I think that someone owes Harvard President Larry Summers an apology:

The human brain is composed of two types of tissue--gray matter and white matter. While men and women have about the same amount of gray matter and white matter, men appear to use more gray matter, while women use more white matter. Before we proceed further, it's important to note that while the two genders may think differently, this does not affect their intellectual performance or overall intelligence.
...
What is the difference between gray matter and white matter? Gray is central to processing information and plays a vital role in aiding skills such as mathematics, map-reading, and intellectual thought. White matter connects the brain's processing centers and is central to emotional thinking, use of language, and the ability to do more than one thing at once. Because women use less gray matter--critical to map-reading--they tend to have more difficulty with this skill than men.
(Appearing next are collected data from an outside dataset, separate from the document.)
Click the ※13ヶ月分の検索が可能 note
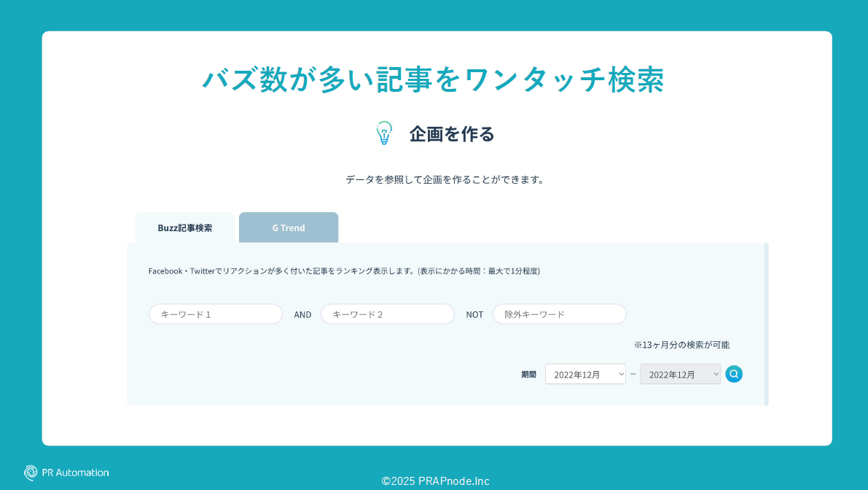 [x=681, y=344]
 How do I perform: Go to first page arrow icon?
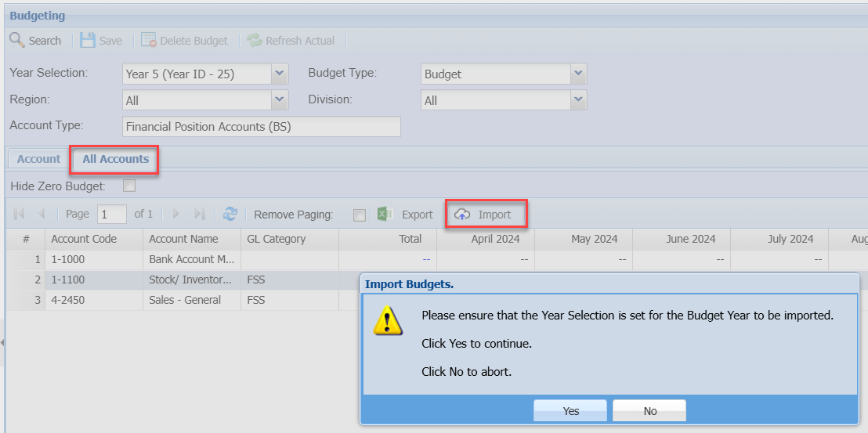(x=19, y=214)
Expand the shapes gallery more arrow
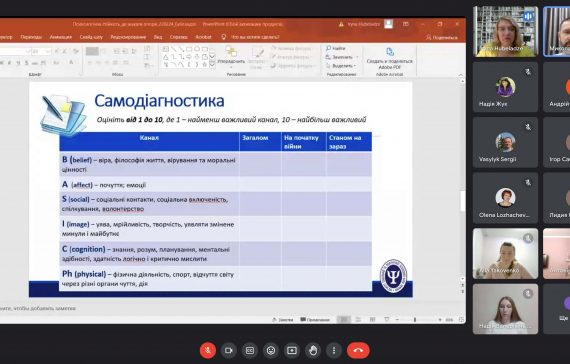Screen dimensions: 570x364 click(212, 65)
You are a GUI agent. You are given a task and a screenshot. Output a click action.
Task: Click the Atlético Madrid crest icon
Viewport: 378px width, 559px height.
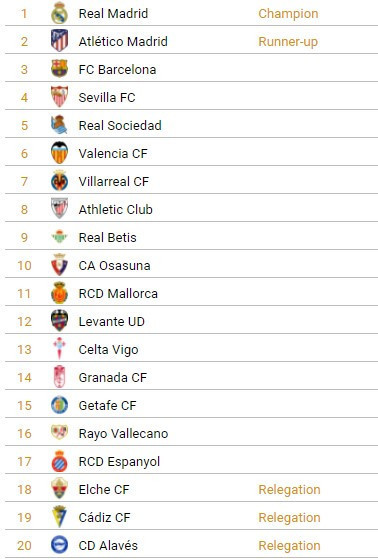(x=59, y=41)
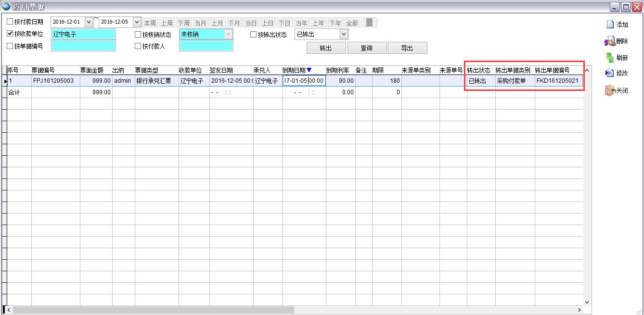
Task: Click the 添加 (Add) icon
Action: [610, 25]
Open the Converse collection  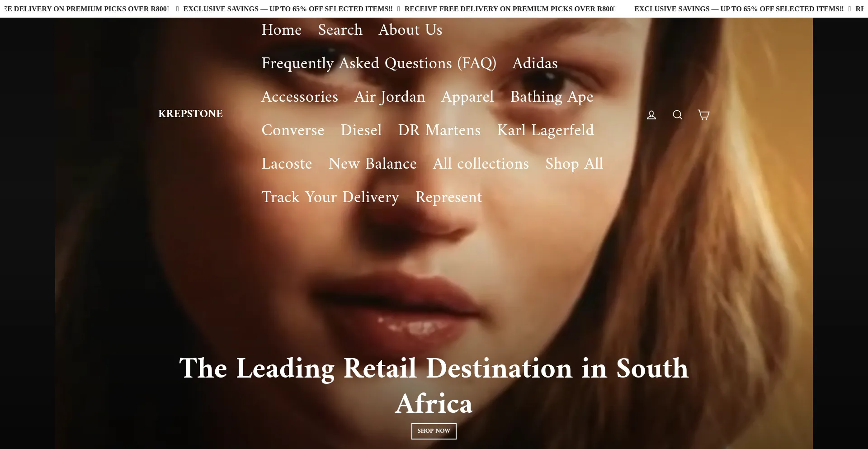click(292, 130)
"This may help explain why men tend to excel in tasks requiring more local processing, like mathematics and map-reading, while women tend to excel at integrating information from various brain regions, such as is required for language skills," co-study author and neuropsychologist Rex Jung of the University of New Mexico told the Daily Telegraph. "These two very different pathways and activity centers, however, result in equivalent overall performance on broad measures of cognitive ability, such as those found on intelligence tests."

(Emphasis mine)

Captain Ed has more.

As an aside, I can't read a map worth a damn.

But I'm all man, baby.

Oh yeah.

UPDATE: The backlash begins:

I was just over at INDC Journal, and Bill has the audacity to claim that men use more "gray matter" than women! I just think this is a horribly sexist thing to say and all women should begin an immediate boycott of all things Bill!

Thanks for dredging up those cherished high school memories.

Posted by Bill at February 25, 2005 11:54 AM | TrackBack (7)

Comments

Women also tend to have the ability to ask others for help and/or directions -- thereby balancing out the matter! LOL

Anyone who has raised kids of both gender cannot possibly be surprised to find out that there are bio-chemical differences. If you gave my son a box when he was 2, he would have flipped it over, pushed it along the floor and made car sounds. Both my girls would have made some kind of art project with it. They are all teens now, and still interact with the world differently.

Larry Summers original comments were of this same type, an observation. What he didn't say was that one was 'better' than the other - just different.

We are different. Thank God!

Posted by: DC Diva, proud member of VRWC [TypeKey Profile Page] at February 25, 2005 12:45 PM

Hooray for evolution.

Posted by: fat kid [TypeKey Profile Page] at February 25, 2005 01:08 PM

The funny thing is, this isn't exactly revolutionary science. It's been known for at least 50 years that men are physiologically more oriented toward spatial and mathematical analysis, while women are more attuned to social and emotional analysis.

Not better, just different.

They also found in the 1980s (I think) that taxicab drivers tend to have enlarged hippocampi, an area of the brain used to remember locational data.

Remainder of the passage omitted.